Repeat the records below line by line, exactly, finishing on the line that contains "Open the Messaging tab".

:: Provided records ::

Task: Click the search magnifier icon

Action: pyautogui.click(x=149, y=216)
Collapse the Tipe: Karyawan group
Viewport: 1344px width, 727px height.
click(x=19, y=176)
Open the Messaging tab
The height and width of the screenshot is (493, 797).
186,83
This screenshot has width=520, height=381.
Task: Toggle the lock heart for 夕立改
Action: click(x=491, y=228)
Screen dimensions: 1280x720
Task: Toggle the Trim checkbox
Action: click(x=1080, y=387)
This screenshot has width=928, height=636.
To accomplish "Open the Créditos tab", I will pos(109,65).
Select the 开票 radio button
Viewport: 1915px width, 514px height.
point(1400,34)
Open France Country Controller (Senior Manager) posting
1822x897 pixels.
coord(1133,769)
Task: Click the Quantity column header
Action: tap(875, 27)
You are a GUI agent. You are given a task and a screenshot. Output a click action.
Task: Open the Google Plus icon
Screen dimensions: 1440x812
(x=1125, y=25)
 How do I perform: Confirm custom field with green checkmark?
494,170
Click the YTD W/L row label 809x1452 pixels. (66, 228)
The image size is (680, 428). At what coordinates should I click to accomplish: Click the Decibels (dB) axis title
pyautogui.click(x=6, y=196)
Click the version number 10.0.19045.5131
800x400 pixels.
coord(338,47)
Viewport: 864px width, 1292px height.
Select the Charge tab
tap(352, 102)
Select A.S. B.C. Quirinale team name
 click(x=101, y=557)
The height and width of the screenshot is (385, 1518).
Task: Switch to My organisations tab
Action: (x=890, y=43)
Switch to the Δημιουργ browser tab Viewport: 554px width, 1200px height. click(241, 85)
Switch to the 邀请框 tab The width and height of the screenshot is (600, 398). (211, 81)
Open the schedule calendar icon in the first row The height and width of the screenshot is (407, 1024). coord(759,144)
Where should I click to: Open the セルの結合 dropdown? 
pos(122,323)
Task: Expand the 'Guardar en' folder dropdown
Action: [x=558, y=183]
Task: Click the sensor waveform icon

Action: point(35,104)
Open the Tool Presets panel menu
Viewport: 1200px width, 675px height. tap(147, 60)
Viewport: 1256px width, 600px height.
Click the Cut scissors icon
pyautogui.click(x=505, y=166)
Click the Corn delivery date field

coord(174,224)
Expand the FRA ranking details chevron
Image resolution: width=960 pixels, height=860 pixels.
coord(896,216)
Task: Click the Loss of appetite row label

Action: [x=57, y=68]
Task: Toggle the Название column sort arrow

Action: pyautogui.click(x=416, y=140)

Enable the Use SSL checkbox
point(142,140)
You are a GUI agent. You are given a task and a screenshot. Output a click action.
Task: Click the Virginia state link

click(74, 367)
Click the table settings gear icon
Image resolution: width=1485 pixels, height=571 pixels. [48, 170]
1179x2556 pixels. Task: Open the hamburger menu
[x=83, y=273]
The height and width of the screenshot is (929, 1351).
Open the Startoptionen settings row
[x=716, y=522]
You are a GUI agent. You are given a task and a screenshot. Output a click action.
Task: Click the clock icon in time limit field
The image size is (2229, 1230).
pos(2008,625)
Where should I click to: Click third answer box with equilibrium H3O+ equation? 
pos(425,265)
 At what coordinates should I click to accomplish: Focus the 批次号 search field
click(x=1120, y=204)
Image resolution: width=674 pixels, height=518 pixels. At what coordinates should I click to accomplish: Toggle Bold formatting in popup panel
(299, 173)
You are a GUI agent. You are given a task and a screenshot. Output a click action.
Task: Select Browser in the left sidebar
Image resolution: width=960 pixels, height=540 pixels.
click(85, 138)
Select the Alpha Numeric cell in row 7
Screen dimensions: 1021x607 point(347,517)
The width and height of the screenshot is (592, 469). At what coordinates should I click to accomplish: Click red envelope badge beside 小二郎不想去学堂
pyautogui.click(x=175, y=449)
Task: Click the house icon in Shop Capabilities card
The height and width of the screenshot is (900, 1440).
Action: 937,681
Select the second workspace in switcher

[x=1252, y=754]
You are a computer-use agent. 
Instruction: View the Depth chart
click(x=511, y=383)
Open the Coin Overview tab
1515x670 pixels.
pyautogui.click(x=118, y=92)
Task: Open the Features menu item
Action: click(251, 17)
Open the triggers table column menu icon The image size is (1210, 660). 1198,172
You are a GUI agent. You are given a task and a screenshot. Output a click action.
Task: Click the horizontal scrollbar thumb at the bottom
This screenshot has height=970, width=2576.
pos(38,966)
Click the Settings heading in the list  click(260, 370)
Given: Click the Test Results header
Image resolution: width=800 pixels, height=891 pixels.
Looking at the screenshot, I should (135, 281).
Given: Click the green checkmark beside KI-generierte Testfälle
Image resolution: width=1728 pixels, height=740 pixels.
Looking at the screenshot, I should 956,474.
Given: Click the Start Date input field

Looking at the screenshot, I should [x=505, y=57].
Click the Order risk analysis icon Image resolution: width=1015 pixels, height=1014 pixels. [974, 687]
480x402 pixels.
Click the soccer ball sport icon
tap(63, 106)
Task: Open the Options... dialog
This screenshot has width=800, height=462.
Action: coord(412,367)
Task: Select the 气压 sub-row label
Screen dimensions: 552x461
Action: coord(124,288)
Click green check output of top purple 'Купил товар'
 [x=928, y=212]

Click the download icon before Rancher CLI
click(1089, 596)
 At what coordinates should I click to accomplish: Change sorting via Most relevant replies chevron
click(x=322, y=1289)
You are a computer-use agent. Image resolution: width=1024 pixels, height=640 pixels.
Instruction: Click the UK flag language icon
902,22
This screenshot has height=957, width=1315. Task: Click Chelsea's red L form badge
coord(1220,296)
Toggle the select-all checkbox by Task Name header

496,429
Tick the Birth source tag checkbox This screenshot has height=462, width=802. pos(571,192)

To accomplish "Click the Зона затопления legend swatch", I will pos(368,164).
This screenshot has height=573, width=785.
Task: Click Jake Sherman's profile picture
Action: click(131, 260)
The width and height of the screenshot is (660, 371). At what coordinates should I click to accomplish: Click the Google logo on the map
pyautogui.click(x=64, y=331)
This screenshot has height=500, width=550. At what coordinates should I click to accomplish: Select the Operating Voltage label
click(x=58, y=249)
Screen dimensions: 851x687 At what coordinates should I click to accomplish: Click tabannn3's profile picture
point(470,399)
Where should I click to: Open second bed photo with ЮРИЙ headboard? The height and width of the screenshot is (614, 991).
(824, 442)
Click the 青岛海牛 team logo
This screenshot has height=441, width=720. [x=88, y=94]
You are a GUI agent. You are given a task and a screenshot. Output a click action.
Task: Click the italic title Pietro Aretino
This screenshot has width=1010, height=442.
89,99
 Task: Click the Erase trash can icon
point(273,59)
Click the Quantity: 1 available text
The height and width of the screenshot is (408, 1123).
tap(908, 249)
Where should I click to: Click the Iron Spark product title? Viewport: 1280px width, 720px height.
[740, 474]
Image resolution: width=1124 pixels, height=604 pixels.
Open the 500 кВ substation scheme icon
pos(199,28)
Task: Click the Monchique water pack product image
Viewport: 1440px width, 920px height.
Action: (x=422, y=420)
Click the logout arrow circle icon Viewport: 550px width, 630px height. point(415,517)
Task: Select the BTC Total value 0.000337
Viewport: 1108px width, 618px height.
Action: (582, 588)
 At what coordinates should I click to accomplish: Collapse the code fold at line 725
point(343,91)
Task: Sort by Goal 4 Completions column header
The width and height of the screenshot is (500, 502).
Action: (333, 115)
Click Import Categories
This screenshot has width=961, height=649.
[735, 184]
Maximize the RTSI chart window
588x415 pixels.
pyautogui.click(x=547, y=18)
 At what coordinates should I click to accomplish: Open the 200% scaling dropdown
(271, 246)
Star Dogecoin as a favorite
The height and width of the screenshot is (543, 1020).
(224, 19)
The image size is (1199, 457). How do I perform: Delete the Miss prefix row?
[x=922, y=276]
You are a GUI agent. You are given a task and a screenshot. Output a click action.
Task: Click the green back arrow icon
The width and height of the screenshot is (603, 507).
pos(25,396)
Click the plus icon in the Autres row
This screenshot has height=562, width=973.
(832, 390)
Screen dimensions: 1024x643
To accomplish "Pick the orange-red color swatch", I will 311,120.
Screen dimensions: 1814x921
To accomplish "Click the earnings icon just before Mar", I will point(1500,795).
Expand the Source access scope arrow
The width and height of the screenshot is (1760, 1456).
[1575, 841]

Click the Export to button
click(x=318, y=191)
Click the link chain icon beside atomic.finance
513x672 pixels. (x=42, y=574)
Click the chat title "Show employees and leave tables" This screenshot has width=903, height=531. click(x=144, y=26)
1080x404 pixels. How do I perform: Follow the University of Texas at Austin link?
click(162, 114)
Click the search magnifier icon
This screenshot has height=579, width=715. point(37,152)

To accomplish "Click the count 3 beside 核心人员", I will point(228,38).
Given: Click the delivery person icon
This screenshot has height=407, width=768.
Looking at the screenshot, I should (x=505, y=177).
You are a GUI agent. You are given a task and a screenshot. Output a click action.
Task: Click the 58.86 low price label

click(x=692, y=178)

:::

=== Result ===
Task: Click the search magnifier icon

Action: pyautogui.click(x=149, y=216)
Collapse the Tipe: Karyawan group
Viewport: 1344px width, 727px height.
click(x=19, y=176)
Open the Messaging tab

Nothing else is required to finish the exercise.